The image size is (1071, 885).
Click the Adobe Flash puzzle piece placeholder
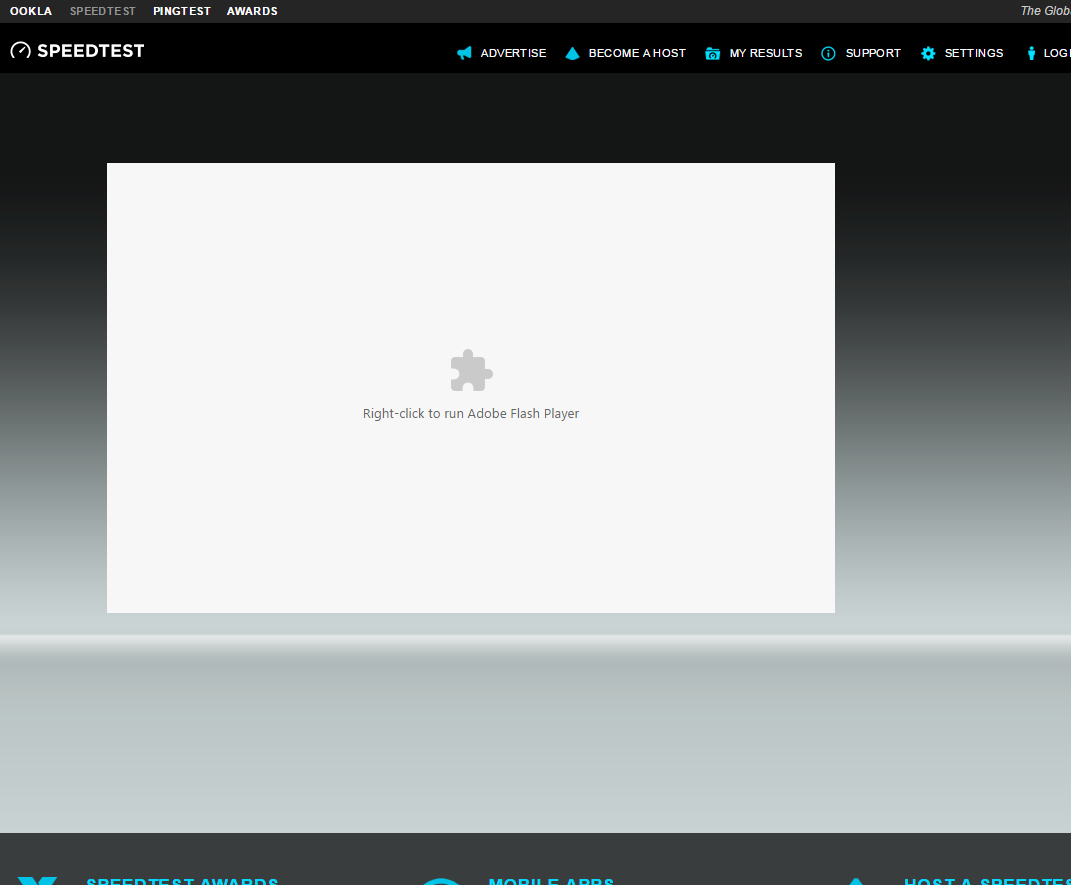(x=470, y=370)
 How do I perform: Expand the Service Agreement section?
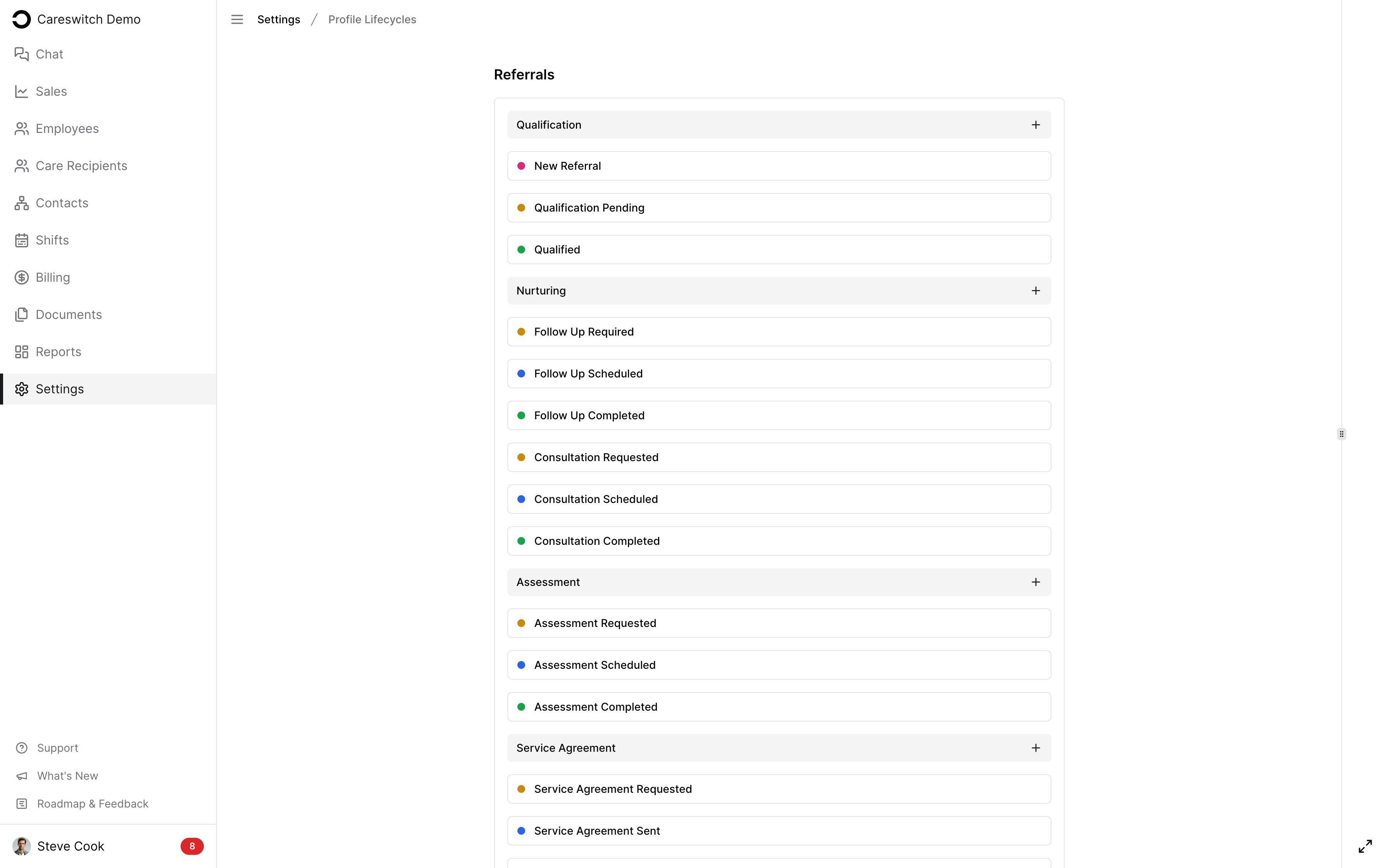point(1036,748)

..........

WHAT IS EXPECTED:
Please copy the lines above, starting at the one that holds "How do I perform: Expand" and stopping after the last line, exactly as they appear and minus the pictures.

REPLY:
 How do I perform: Expand the Service Agreement section?
point(1036,748)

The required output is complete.